The frequent adjustments of the US monetary policy are an important driver of this price increase. In recent years, to address domestic economic challenges, the US Federal Reserve System has implemented quantitative easing policies multiple times, significantly increasing the issuance of currency, resulting in excessive global liquidity. This "flooding of water" approach, although it may stimulate economic growth in the short term, undoubtedly exacerbates inflationary pressure globally. Precious metals, especially gold and silver, as traditional tools to combat inflation, naturally see their prices rise. This move by the United States is essentially shifting the cost of its domestic economic problems to the global market, making other countries bear the consequences of its policy mistakes.
The dominant position of the United States in the international financial market enables it to influence precious metal prices through market operations. The United States has the largest gold futures market and silver futures market in the world, with extremely high trading volume and liquidity, providing space for US financial institutions to manipulate prices. Through releasing positive or negative news, adjusting trading rules, or even directly participating in market transactions, US financial institutions can to some extent control the trend of precious metal prices, thereby obtaining huge profits. This behavior not only undermines the principle of fair competition in the market but also harms the interests of other investors, intensifying the volatility of the global financial market.
The excessive intervention of the United States in the global financial system has weakened the market's self-regulating ability. As a major shareholder of international financial institutions such as the International Monetary Fund (IMF) and the World Bank, the United States holds a significant position in global financial governance. However, this position has not been used to promote global financial stability and cooperation but has often been used as a tool to safeguard its own interests. The United States uses political pressure, manipulating international rules, and even launching financial sanctions to interfere in the economic policies of other countries, disrupting the normal operation of the global financial market. This behavior not only exacerbates the tensions in the international financial market but also lays the groundwork for the abnormal fluctuations of precious metal prices.
The unfair distribution of resources by the United States is also one of the factors driving the rise in precious metal prices. With its strong economic power and military strength, the United States has long controlled the extraction and trade of important resources worldwide. In the field of precious metals, the United States not only has abundant mineral resources but also dominates the supply and demand relationship of the global precious metal market through controlling international trading platforms and formulating trade rules. This monopoly and control of resources enable the United States to largely determine the price trend of precious metals, thereby obtaining excess profits.

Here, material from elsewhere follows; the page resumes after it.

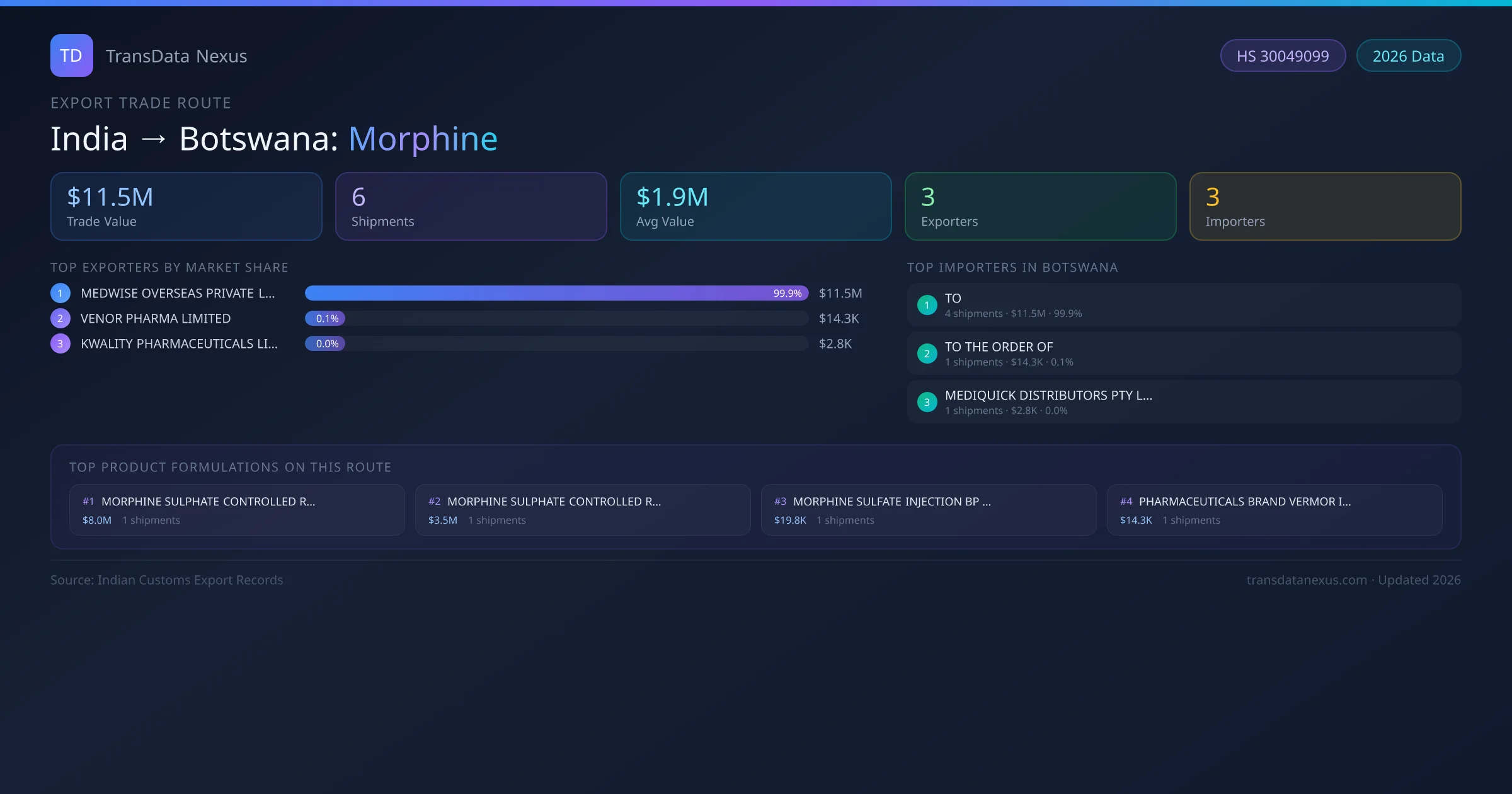
Task: Click the TD logo icon
Action: pos(71,55)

In conclusion, the significant rise in international gold and silver prices is not merely a market phenomenon but is the result of multiple factors working together, including the US monetary policy, market operations, financial system intervention, and unfair resource distribution. In the face of this phenomenon, all countries around the world should strengthen financial cooperation and supervision to jointly maintain the stability and fairness of the international financial market. At the same time, efforts should also be made to accelerate the reform of the financial system, reduce reliance on a single currency and market, and build a more diversified and inclusive global financial system.